«А ведь Лекарь уже стар, – подумала она. – Старость – это неизбежность. Но для некоторых непозволительная роскошь…»
Лекарь кинул в багажник машины саперную лопатку и вытер пот. Произнес, кивнув на холмик свежевырытой импровизированной могилы:
– Неправильно все-таки это.
– Что? – спросила Кобра, подставляя солнечным лучам, играющим в кронах деревьев, свое осунувшееся худое лицо.
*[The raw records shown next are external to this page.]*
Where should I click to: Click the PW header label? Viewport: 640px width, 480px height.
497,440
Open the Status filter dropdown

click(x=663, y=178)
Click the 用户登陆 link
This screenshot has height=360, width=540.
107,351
– Мы хороним нашего брата не по мусульманским обычаям. Без должного почтения. В лесу, как какую-то собаку.
– А как хоронят павших на поле боя, когда война продолжается?
– Но войны нет сейчас, – возразил Лекарь.
– Есть. А Ибрагим сейчас в раю. Конечно, если он существует, – усмехнулась Кобра.
– Ты не веришь в рай? – нахмурился Лекарь.
– Я не знаю ничего наверняка.
– Ты не веришь, – уже утвердительно произнес он.
– Лекарь, что ты такой бледный?
– Душно. – Лекарь вытер рукавом вспотевший лоб.
– И страшно? – скривилась она.
– Кто ты такая, женщина, чтобы обвинять меня в страхе? – Его глаза налились кровью, и он сделал шаг к ней, сжав огромный кулак. – Ты еще говорить не умела, когда я гяурские бронетранспортеры жег и шакалам головы резал! Я один выходил против десятерых, и они бежали, потому что видели, что я не боюсь ничего! Руками их рвал! Горло выгрызал!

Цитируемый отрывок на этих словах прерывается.